An die Fertigstellung des Projekts – offiziell soll der Tiefbahnhof Ende 2025 in Betrieb gehen – glaubt in der Runde jedenfalls längst keiner mehr. Und selbst wenn, dann weitaus weniger leistungsfähig als der alte Bahnhof. „Acht Gleise sind Provinz“, so Seuberth. Auch heute sei der Umstieg noch möglich, sagt Doris Zilger, auch wenn er mit steigendem Baufortschritt komplizierter werde. Die Argumente seien ja längst bekannt. „Alle Politiker kennen die Umstiegs-Konzepte, auch die Kanzlerin, aber alle ignorieren sie und legen sie zu den Akten“, so Zilger.

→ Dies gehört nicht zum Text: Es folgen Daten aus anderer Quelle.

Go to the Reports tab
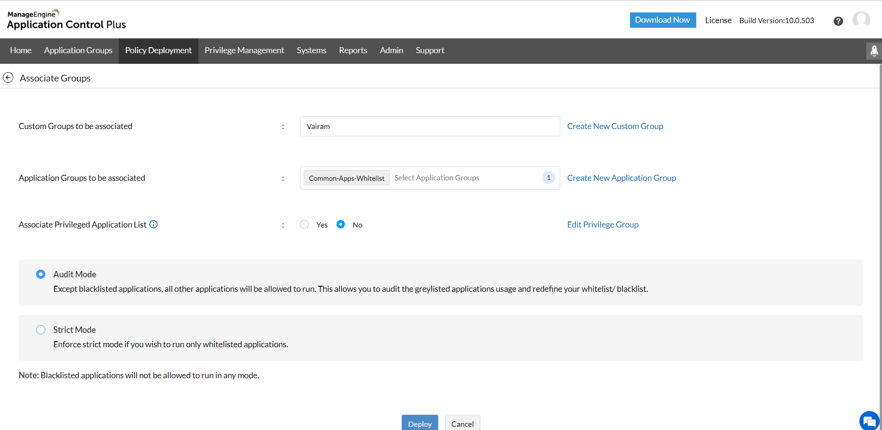This screenshot has height=430, width=882. click(x=353, y=50)
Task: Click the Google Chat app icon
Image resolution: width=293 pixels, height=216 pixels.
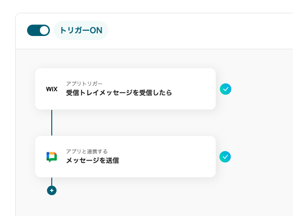Action: [51, 157]
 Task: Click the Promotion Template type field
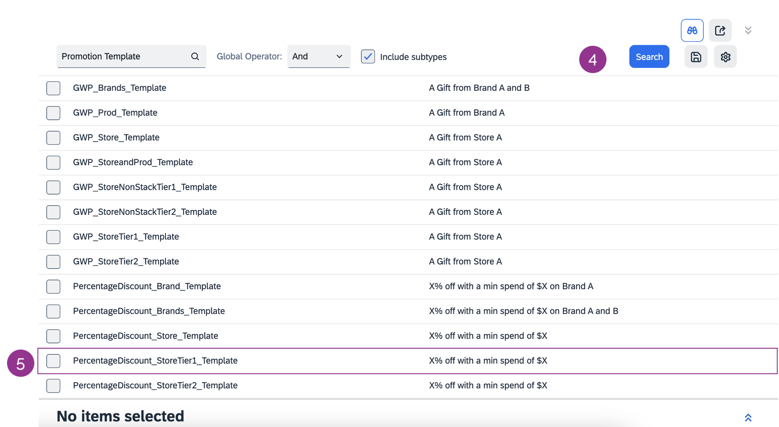point(123,56)
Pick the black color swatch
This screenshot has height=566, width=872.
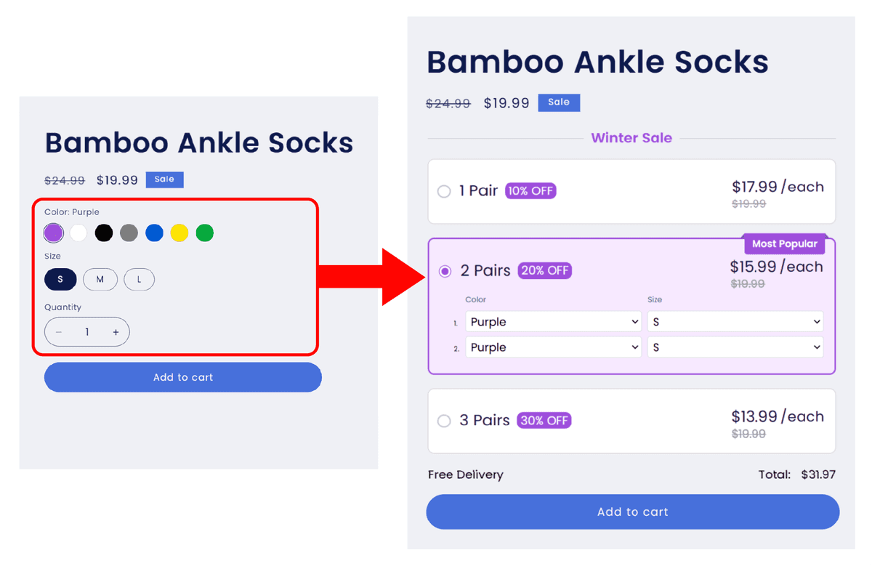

Resigniert klingt all das aber ganz und gar nicht – im Gegenteil. Zwar echauffiert man sich hier und da heftig, doch ans Aufgeben denkt niemand. Auch die Nicht-Ingenieure haben sich im Zuge des langjährigen Protests ein staunenswertes Arsenal an Fachbegriffen und Spezialwissen zugelegt, man fachsimpelt über Zugdurchbindungen, integrale Taktfahrpläne und die Zeit des Kalten Krieges, als noch zweimal täglich ein Zug von Stuttgart nach Prag fuhr. „Heute muss man ab Nürnberg mit dem Bus fahren“, bemerkt Christian S.

Seit den Hochzeiten des Protests 2010 hat man jedenfalls zusammengehalten, auch wenn die Gruppenmitglieder heute teils andere sind als damals. „Wir wollten auch nach der Volksabstimmung Kontakt halten“, sagt Mitglied Rainer Puschner. Bei dieser Beharrlichkeit nähme es nicht wunder, wenn die Degerlocher Obenbleiber auch nach 2025 noch ab und an zusammenträfen.